Our Turn: Time to eliminate the death penalty in New Hampshire
New Hampshire Supreme Court Justice Joseph Nadeau smiles Thursday, Oct. 6, 2005, in Concord, N.H., as he announces to the courtroom his plans to retire at the end of the year. Nadeau said he hopes to work in Iraq to help the judicial system there. (AP Photo/Jim Cole)
FILE - In this Sept. 22, 2004 file photo, New Hampshire Supreme Court Chief Justice John Broderick is seen at his office in Concord, N.H. Broderick announced Thursday June 17, 2010 his plans to resign Nov. 30 of this year. (AP Photo/Jim Cole, File)
New Hampshire has not executed anyone for three quarters of a century. Yet it registered the second lowest murder rate in the nation every year of this century. Our state is regularly ranked one of the safest in which to live and by reported crime statistics was the safest in 2008, 2009 and 2010. The time has come to embrace New Hampshire history and abolish the death penalty.
There is no relationship between the death penalty and protection from murderers. Louisiana, a state with 28 executions since 1975, has had the highest murder rate in the nation every year since 1996. Mississippi, with 21 executions, was either second or third during that period. The other states with the lowest murder rates, Hawaii, Vermont, Minnesota, Rhode Island and Iowa, have no death penalty.
We do not doubt that those who support capital punishment do so from a sense of outrage at the horror of murder and in the belief that executions serve a necessary purpose. We share that outrage, but for us the question must be asked: What purpose is served by executions?
Can the purpose be deterrence, when analysis and experience show that those who kill do not consider the sentence before they act, or do not expect to be caught, or both?
Can the purpose of executions be protection from the killers, when life imprisonment without the possibility of parole provides that protection, and in light of published reports that no state has ever paroled a person from such a sentence?
Can the purpose be to provide consistency in prosecutions, when the decision whether to seek the death penalty can be so random and so easily influenced by public opinion, political pressure and media attention?
Can the purpose be to achieve fairness when experience shows that the decision whether to impose death is completely dependent upon the composition of a particular jury and the emotions of individual jurors in each case, and when death is imposed more upon minorities and the poor than on the established and well-to-do?

TASKS TO COMPLETE:
**A.** Answer these questions from the editorial on New Hampshire's death penalty, one per line:
(i) How many executions has Louisiana carried out since 1975?
(ii) In which years was New Hampshire the safest state by reported crime statistics?
(iii) Which New Hampshire Supreme Court justice announced plans to retire at the end of the year?
**B.** Please render this sentence from the editorial on New Hampshire's death penalty into Spanish: "There is no relationship between the death penalty and protection from murderers."
**C.** Resume the editorial on New Hampshire's death penalty, starting after its final paragraph.

[Entries taken from a collection]
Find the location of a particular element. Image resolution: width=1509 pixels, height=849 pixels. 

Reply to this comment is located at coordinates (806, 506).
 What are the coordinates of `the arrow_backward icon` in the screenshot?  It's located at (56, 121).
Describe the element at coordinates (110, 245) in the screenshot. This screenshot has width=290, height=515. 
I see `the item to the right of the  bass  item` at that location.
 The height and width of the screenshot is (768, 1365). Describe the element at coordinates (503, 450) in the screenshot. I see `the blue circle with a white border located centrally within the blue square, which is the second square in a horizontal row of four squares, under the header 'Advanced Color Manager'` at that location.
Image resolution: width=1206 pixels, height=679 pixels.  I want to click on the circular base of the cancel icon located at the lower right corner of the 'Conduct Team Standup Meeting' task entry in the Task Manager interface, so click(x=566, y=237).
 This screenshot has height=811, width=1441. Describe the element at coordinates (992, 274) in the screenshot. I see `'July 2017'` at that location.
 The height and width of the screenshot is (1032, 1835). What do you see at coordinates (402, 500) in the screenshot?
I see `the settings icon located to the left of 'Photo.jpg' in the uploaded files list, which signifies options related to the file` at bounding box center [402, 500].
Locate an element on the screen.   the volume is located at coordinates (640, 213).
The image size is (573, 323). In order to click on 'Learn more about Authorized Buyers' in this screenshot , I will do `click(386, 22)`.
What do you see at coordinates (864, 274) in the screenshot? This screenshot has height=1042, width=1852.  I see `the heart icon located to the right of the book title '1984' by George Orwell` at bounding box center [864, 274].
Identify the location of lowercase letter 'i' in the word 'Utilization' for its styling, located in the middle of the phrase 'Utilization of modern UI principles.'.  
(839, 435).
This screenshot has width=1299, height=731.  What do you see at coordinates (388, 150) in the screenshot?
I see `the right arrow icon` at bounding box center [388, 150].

EXERCISE RESPONSES:
**A.**
(i) 28
(ii) 2008, 2009 and 2010
(iii) Joseph Nadeau

**B.** No hay ninguna relación entre la pena de muerte y la protección contra los asesinos.

**C.**
Can the purpose be to save tax dollars, when it has been well established that to seek and carry out the death penalty costs more than to prosecute and imprison a person for life? And even if an execution might cost less, wouldn’t killing merely to save money be unthinkable?
If, as some argue, the purpose is to honor law enforcement, doesn’t honor come from personal pride and earned respect, rather than from state sanctioned killings?
If the purpose is to provide justice for victims, isn’t justice served by sensitivity to their plight, by swift apprehension and vigorous prosecution of murderers, by adherence to the constitution, and by fair and impartial trials?
Ultimately, isn’t the death penalty more about retribution than anything else? And even if retribution satisfies personal passion for some citizens, should it justify government executions in the name of all citizens?
Most of us will never feel the loss experienced by victims of murder. We may never know whether the desire for revenge could lead us to support death for a person who murdered someone we love. Nevertheless, neither of these failings makes abolition of the death penalty any less compelling. We believe there is simply no valid reason for a civilized society to condone the systematic killing of human beings.
Arguments that there are laws to reduce the risk of wrongful execution, or laws to kill in a “humane” way are not persuasive. In fact, knowing that innocent people have been executed, and that DNA evidence has freed others before execution is enough for us to abhor the death penalty, irrespective of any arguments to support it. With the most respected judicial system in the world, how can we willingly embrace a sentence that cannot be reversed after it is imposed?
Clearly, murderers must be punished and removed from society. Life in prison without parole does both. It is unnerving merely to contemplate the isolation of life in an 8-by-10 foot cell, the constant mind numbing sound of steel on steel, the monotony of a regimented daily routine, the demoralizing absence of ordinary freedoms, the gradual dwindling of visitors until there are none, and the eventual loss of hope until a life without the simple joys we all take for granted ends with a lonely death in prison. That is punishment.
Eliminating state executions says nothing about criminals who kill, but it says a great deal about a society that does not. For us, the principle for any killing is the same: The intentional taking of human life, except in self- defense or in the defense of others, is not acceptable no matter who does the killing. Abolishing the death penalty will not compromise public safety, but it may replace rage with reason, retribution with self-respect, and enrich the character of our people as a whole.
(Joseph P. Nadeau is an international consultant and former state Supreme Court justice. John T. Broderick Jr. is dean of the UNH School of Law and a former state Supreme Court chief justice.)